━━ DATI ESTRATTI ━━

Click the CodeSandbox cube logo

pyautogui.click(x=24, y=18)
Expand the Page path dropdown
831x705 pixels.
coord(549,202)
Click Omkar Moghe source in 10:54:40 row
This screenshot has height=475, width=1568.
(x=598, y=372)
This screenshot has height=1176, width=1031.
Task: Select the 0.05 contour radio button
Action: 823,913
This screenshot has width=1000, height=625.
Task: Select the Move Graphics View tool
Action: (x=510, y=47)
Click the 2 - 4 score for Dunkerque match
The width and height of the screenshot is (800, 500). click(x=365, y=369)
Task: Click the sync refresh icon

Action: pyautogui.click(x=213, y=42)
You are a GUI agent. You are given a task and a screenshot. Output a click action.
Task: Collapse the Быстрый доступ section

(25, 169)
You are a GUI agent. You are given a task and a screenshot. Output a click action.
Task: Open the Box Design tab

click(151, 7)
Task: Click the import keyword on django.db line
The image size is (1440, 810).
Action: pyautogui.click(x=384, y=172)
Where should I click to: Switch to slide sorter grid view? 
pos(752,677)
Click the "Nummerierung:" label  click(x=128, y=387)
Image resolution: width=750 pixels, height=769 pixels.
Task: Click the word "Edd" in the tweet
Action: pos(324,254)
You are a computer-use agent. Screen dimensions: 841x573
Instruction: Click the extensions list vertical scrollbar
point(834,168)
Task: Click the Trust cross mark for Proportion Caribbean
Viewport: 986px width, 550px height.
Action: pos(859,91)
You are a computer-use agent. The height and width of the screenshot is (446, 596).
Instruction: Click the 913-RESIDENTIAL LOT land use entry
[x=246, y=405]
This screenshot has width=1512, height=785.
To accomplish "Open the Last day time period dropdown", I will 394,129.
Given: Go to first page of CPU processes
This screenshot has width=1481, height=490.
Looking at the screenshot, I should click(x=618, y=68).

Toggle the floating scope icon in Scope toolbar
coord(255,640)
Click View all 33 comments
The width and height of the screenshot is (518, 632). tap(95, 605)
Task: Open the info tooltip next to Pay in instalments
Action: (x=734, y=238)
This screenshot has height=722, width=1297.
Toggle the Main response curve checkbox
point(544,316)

━━━

OBIETTIVO DELL'ESERCIZIO. Ricopia senza modifiche le righe del materiale qui sopra, dalla riga che contiene "Task: Click the import" alla riga che contiene "Action: pos(324,254)", entrambe comprese.

SOLUZIONE QUI SOTTO.
Task: Click the import keyword on django.db line
The image size is (1440, 810).
Action: pyautogui.click(x=384, y=172)
Where should I click to: Switch to slide sorter grid view? 
pos(752,677)
Click the "Nummerierung:" label  click(x=128, y=387)
Image resolution: width=750 pixels, height=769 pixels.
Task: Click the word "Edd" in the tweet
Action: pos(324,254)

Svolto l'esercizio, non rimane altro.